= Punyakante Wijenaike =

Sri Lankan writer (born 1933)

Punyakante Wijenaike (born Colombo, 1933- 8 March 2023) was a Sri Lankan writer. In 1977, she was described as "one of the most underestimated fiction writers currently at work in the English language."

==Work==
Wijenaike wrote primarily in English, including fiction, short stories and anthologies. Her first collection of short stories, The Third Woman, was published in 1963. She later published four more collections of short stories and six novels, with more than 100 stories published in newspapers, journals and anthologies in Sri Lanka and abroad; had her works were broadcast in Sri Lanka and on the BBC.

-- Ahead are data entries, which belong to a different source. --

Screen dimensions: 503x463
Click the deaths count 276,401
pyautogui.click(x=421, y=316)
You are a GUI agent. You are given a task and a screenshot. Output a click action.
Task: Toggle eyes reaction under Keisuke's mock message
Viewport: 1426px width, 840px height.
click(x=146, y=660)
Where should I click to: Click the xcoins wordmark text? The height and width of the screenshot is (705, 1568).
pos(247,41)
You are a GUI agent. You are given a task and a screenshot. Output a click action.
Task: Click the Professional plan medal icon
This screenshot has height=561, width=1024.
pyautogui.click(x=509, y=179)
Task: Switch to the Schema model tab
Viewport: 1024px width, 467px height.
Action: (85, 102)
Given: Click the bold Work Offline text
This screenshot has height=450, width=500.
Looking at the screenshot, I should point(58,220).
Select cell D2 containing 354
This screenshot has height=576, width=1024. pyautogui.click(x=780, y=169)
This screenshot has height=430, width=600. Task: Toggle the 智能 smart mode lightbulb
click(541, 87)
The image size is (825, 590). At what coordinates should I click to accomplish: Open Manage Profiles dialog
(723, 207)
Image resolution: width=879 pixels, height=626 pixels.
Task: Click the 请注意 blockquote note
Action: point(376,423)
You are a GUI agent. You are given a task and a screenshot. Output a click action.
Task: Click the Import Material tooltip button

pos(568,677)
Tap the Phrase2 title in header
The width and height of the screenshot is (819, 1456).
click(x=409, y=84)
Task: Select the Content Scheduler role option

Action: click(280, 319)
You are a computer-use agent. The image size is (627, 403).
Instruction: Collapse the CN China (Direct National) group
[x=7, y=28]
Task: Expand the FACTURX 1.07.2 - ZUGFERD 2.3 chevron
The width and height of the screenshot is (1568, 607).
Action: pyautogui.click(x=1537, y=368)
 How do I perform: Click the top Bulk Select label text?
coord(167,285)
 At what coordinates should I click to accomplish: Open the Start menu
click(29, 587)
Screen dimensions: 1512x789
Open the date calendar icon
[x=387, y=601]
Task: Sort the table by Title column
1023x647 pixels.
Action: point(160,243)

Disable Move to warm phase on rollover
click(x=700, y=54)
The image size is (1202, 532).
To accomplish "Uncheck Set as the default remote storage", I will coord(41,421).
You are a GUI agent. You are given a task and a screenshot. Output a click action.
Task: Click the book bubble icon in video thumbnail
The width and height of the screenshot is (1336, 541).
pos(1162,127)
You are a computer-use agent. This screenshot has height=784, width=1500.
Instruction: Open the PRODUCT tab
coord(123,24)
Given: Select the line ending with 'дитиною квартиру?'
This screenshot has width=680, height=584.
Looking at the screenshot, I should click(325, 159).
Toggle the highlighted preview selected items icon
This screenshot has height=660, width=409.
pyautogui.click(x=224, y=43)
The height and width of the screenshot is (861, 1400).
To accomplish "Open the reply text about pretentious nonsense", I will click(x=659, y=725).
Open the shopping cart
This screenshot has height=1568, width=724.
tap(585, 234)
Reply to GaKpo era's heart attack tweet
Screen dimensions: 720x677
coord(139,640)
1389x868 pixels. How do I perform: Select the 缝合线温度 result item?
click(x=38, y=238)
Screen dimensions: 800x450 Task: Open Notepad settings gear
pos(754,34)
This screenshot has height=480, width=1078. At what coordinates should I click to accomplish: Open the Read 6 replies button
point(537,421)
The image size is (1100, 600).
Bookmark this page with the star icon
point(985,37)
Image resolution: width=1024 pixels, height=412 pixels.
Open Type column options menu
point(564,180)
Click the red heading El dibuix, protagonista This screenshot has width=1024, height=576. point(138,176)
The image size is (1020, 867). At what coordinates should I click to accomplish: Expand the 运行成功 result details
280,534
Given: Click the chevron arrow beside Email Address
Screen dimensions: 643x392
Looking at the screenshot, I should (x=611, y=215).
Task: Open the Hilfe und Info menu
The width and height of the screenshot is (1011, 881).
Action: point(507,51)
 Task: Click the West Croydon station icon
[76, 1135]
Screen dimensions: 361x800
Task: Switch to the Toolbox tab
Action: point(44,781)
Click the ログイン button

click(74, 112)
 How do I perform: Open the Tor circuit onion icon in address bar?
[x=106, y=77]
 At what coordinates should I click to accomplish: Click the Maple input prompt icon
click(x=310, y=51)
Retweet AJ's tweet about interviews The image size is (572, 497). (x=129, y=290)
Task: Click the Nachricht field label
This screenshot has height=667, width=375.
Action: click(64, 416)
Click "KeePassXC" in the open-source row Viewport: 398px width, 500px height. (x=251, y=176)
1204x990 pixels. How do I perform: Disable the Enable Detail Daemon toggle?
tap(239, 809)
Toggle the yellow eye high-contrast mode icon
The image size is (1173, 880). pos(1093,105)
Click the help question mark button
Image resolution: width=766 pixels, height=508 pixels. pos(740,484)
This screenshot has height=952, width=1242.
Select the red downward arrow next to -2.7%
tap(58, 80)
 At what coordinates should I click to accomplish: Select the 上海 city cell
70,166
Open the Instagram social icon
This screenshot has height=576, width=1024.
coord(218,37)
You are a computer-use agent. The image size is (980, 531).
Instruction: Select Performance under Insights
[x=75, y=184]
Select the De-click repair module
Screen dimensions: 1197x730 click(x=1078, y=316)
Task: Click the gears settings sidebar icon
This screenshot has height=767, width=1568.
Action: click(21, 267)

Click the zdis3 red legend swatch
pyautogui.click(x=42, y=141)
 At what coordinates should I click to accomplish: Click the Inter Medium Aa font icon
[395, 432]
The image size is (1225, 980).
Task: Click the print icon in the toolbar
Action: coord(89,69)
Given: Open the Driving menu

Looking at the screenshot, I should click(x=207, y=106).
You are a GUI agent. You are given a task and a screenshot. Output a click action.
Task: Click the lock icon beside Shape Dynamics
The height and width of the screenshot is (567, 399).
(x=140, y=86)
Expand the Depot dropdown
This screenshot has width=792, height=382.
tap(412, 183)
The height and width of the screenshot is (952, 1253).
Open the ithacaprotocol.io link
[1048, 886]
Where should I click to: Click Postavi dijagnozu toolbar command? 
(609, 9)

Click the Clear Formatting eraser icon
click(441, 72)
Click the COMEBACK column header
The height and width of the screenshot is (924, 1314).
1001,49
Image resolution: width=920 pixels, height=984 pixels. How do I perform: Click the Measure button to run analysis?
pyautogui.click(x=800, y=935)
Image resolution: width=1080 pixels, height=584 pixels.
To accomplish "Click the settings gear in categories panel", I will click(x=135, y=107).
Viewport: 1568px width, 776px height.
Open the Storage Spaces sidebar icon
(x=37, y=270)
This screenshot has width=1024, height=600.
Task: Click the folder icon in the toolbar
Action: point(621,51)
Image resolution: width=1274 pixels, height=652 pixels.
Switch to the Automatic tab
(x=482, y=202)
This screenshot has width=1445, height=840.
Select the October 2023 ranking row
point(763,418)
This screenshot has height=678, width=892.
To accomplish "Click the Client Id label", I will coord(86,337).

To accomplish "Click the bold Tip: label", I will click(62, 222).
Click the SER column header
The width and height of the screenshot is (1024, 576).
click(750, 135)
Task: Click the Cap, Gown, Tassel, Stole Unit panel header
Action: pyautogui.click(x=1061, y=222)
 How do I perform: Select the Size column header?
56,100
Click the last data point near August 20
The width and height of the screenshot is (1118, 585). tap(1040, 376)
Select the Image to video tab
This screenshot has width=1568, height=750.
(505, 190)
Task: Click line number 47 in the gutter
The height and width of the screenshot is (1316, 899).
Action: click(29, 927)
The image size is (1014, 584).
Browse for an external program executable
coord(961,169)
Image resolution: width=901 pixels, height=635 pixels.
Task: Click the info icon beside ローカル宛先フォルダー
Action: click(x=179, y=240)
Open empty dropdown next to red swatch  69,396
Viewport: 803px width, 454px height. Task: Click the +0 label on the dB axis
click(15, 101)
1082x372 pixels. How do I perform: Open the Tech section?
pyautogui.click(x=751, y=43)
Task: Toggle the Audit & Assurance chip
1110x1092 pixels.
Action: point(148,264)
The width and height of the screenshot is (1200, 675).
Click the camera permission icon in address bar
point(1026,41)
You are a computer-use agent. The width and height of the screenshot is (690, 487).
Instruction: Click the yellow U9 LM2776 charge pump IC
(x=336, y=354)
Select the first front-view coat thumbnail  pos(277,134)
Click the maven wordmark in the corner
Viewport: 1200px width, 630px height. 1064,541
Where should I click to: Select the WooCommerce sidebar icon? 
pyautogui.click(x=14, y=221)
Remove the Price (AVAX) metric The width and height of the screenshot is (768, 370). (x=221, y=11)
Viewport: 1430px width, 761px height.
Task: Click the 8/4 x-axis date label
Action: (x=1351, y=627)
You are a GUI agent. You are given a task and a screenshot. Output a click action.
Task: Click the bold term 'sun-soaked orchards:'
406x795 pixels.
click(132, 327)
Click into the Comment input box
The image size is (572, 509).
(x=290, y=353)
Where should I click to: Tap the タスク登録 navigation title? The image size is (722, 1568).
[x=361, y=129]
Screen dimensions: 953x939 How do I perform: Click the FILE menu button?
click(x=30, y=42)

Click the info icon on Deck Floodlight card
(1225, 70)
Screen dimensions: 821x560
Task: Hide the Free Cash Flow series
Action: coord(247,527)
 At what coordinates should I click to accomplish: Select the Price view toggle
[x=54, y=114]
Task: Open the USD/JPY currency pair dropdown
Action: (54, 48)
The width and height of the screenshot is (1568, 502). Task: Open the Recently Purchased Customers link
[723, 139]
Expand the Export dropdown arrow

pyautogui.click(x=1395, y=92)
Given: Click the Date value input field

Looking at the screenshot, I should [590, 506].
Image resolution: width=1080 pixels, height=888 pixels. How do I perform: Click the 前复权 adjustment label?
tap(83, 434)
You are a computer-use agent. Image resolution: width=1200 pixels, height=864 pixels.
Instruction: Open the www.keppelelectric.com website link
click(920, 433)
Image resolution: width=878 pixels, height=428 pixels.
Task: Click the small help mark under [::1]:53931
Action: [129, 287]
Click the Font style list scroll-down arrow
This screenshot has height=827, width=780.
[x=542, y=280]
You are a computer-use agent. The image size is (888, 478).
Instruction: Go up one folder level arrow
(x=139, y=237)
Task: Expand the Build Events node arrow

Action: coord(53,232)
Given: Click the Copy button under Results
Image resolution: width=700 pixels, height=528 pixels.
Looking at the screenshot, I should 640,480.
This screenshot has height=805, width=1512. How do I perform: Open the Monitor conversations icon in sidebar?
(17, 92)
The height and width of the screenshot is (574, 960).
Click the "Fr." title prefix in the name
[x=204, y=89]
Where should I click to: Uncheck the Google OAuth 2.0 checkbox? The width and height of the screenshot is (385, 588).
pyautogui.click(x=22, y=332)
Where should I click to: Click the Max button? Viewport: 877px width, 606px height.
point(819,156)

Although she spent most of her life in Colombo, she initially used rural villages as her theme, only later turning to urban themes. Her writings highlight "the tyranny of community or a group towards its weaker members." Her 1998 novel, An Enemy Within, uncovers "the mask that tend[s] to hide the reality of present times."

Her novel Giraya was adapted into a teledrama by Independent Television Network of Sri Lanka.

==Awards and recognition==
- Women of Achievement Award, 1985
- Kala Suri Class 1 (literary achievement), conferred by the Government of Sri Lanka, 1988
- 1994 Gratiaen Prize for her novel Amulet
- 1996, joint winner of the Commonwealth Short Story Competition for Radio

Ten of her works are held by the U.S. Library of Congress.

==Books==

===Novels===
- 1998: An Enemy Within, uncovers
- 2011: Giraya
- Amulet
- The Waiting Earth
- 2010: When Guns Fall Silent
- The Rebel
- 2009: That deep silence
- To Follow the Sun
- Unbinding: A Story of Rebirth and Other Stories
- Anoma
- 1972: The Betel Wine

===Short stories===
- 2004: Missing in Action;Sunset Years
- 1963: The Third Women

==Personal life==
She is the daughter of Justin Kotelawala, a businessman and senator of Colombo and his wife Millicent da Silva. Her brother is Deshamanya Lalith Kotelawala. She spent most of her life in Colombo, where she published all her works.